South African Xitsonga musician

Dr Thomas Hasani "Shinyori" Chauke (born 5 February 1952) is a South African Xitsonga musician. Chauke was granted an honorary doctorate in African languages for the role his music has played in the development of the Xitsonga language.

==Early life==
Chauke was born in Salema (Saselamani) Village in Limpopo Province, South Africa. He dropped out of school at primary level (Standard 3/Grade 5). Chauke has five wives and 23 children.

==Music career==
Chauke started his band with 13 singers from a shebeen in the late 1970s. After a few months, only five remained. They performed at school halls to raise money to go to Johannesburg and realize the recording dream. Chauke signed a contract to record with GRC. Under GRC, the music was branded Nyoresh. He moved to Wea Records, where he got a better deal and changed his music brand from Nyoresh to Shimatsatsa ("a beautiful girl"). In 1981, he recorded his first album called Shimatsatsa no. 1 under the burner name Thomas Chauke and Shinyori Sisters. Now he hands out awards yearly in the category: Dr. Thomas Chauke's Artist of the Year for Munghana Lonene Fm. In the course of his career, Chauke has received one diamond disc, one double gold disc, six platinum discs, 11 double platinum and nine triple platinum discs.

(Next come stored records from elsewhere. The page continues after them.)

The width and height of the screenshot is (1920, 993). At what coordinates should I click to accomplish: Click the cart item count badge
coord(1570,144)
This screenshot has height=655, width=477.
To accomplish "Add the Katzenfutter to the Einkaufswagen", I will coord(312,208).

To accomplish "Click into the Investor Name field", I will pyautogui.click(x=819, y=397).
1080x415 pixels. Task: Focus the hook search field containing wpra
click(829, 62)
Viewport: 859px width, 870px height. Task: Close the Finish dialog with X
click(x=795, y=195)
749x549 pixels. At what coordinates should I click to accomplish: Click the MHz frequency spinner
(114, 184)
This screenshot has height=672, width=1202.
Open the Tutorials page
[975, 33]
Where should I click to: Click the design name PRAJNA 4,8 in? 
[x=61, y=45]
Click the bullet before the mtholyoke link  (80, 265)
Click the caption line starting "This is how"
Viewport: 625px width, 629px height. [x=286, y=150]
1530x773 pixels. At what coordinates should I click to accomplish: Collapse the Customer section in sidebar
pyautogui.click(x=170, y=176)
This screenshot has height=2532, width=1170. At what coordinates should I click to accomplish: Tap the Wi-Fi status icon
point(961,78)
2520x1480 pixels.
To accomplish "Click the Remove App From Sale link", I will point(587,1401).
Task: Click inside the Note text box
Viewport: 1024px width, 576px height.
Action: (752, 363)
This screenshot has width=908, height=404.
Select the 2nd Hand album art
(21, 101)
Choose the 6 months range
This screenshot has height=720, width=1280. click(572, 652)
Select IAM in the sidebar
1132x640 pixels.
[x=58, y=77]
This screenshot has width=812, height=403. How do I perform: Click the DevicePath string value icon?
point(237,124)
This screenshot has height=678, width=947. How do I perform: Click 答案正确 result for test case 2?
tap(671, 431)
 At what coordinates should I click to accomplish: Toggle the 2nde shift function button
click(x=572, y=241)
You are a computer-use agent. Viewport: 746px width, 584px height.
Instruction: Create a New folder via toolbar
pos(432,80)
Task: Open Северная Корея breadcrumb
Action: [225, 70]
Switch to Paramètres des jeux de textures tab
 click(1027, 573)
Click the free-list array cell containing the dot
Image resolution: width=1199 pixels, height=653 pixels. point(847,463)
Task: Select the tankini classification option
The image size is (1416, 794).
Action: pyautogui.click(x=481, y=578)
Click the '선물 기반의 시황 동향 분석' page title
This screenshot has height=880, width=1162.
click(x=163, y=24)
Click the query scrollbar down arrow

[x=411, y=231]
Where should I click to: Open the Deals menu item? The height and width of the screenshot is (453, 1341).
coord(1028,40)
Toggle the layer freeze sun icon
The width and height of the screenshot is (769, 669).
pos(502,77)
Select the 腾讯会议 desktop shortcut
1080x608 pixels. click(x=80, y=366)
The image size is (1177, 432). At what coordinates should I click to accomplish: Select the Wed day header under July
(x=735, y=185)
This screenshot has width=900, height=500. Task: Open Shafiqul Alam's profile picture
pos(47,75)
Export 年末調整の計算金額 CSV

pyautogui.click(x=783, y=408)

==Awards and accomplishments==
- Honorary Doctor of Philosophy degree, African languages University of Venda
- South African Music Awards (SAMA) won 16 awards
- Munghana-Lonene FM Awards won more than 10 awards
- Munghana-Lonene FM Awards Special Award
- MTN SAMA 19 Lifetime Achievement Award 2013
- In 2014, Munghana Lonene FM introduced new award category, Dr Thomas Chauke Album of the year

==Discography==
With a career spanning over 34 years, he has released over 36 studio albums.

- Nyoresh
- Shimatsatsa No. 1 - Shimatsatsa shamina
- Shimatsatsa No. 2 – Don't Be Surprised
- Shimatsatsa No. 3 – Bomber Mhlengwe
- Shimatsatsa No. 4 - Shimatsatsa xa mina
- Shimatsatsa No. 5 – Shikwamula Mazingi
- Shimatsatsa No. 6 – Xibamuxa Movha
- Shimatsatsa No. 7 – Suka Lovha
- Shimatsatsa No. 8 – Ma jamble Sale
- Shimatsatsa No. 9 – Humelela M.K
- Shimatsatsa No. 10 – Jim Na Jack
- Shimatsatsa No. 11 – Hi Hanya kuvava
- Shimatsatsa No. 12 – Buku Yi Hibyerile
- Shimatsatsa No. 13 – Xifumi Na Lazaro
- Shimatsatsa No. 14 – Suka Davulos
- Shimatsatsa No. 15 – Kokwani Wa Wun'Wana
- Shimatsatsa No. 16 – Sodoma Na Gomora
- Shimatsatsa No. 17 – Bangi situlu
- Shimatsatsa No. 18 – Mati-Endla (SAMA 1999 Winner)
- Shimatsatsa No. 19 - I Mutshiveri Muni? (SAMA 2000 Winner)
- Shimatsatsa No.20 – Magidi – Mbirhi (SAMA 2001 Winner)
- Shimatshana No. 21 – Mpfende Mpfende (SAMA 2002 Winner)
- Shimatsatsa No. 22 – Mugawula
- Shimatsatsa No. 23 – Shimovhana
- Shimatsatsa No. 24 – Madzolonga
- Shimatsatsa No. 25 – Xidudla Kedibone
- The Best Of Thomas Chauke – Volume 1
- The Best Of Thomas Chauke Na Shinyori Sisters – Volume 2
- Shimatsatsa No. 26 – Mavholovholo
- Shimatsatsa No. 27 – Rejina
- Shimatsatsa No. 28 – Swelemetee
- Shimatsatas No. 29 – Xihloka Xa Maseve (SAMA 2010–Nominated)
- Shimatsatsa No. 30 - Jehovha (SAMA 2011 Winner)
- Shimatsatsa No. 31 – Dokodela (SAMA 2013 Winner)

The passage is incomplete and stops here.